The New York Association of Convenience Stores said that letters, not summonses or subpoenas, went out Sept. 7 to selected retailers requesting price data by Sept. 12 as part of an investigation of whether price hikes in the aftermath of Katrina were warranted.
"As much as we despise such fishing expeditions, we recommended that member retailers who were contacted comply fully with the request," said NYACS president James Calvin. "To my knowledge, all of our members acted responsibly and in the best interests of their customers in reacting to the wild surge in wholesale prices."
Spitzer asked each retailer to provide the following documentation. The price at which they sold their lowest priced grade of gas on every day between Aug. 1 and Sept. 7. If the gas was sold at more than one price on a single day, they were asked to indicate the time periods during which each price was in effect.
Retailers also had to provide the price they paid for the lowest priced gas they sold for all gas purchased between July 1 and Sept. 7. They were told to indicate the date and time of the purchase, the volume of gas purchased and the price per gallon they paid for it. Lastly, retailers were asked to submit copies of all invoices for gas purchased between July 1 and Sept. 7.
"While the letter assured the retailers that they were not being accused of any wrongdoing, they managed to work the terms 'price gouging,' 'fraud perpetrated by businesses on consumers' and 'deceptive business practices' into the first paragraph," Calvin said.

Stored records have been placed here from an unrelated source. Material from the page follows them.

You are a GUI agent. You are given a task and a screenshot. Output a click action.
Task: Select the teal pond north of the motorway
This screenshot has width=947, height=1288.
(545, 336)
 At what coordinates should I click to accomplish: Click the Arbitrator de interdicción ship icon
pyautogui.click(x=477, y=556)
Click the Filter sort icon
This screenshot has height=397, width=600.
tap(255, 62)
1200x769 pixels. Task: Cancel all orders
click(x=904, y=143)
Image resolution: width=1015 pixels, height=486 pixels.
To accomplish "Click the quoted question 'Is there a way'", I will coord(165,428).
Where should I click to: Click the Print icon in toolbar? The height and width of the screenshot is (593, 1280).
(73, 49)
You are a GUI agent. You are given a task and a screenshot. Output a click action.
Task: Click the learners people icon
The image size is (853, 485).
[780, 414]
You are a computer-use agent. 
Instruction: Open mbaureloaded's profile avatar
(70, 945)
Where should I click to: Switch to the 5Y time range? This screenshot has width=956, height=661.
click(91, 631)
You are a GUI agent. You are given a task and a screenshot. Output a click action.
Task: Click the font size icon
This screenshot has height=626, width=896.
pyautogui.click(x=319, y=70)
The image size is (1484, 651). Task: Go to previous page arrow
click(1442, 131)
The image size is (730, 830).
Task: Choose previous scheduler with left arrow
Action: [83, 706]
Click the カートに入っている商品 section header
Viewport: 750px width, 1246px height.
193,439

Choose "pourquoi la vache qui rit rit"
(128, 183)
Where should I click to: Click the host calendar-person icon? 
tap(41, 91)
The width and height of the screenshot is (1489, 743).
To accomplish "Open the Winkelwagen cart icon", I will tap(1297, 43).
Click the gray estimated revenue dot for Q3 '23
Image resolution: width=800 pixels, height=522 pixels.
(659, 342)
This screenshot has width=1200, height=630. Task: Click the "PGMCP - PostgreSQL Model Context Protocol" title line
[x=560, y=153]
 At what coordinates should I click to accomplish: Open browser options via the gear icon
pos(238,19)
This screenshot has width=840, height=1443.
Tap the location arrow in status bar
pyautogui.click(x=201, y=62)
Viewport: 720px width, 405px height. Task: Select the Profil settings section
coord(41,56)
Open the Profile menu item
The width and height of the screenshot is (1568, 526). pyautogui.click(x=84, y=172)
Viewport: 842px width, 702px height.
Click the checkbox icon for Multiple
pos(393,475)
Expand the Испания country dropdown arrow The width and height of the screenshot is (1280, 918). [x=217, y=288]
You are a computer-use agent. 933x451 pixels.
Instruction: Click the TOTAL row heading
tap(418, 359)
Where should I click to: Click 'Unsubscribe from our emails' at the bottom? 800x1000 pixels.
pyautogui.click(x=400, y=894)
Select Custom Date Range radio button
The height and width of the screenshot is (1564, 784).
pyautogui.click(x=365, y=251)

Marc Violette, Spitzer’s spokesman, told NYACS it was "an effort by our office to better understand the economic factors that underlie the price we pay at the pump." He said they would not disclose the stores’ locations in the media. "We don't want to stigmatize them," Violette said. "We're not prejudging the situation. We're not assuming any illegal activity is under way. It's quite possible the station owners have a story to tell and we want to hear it."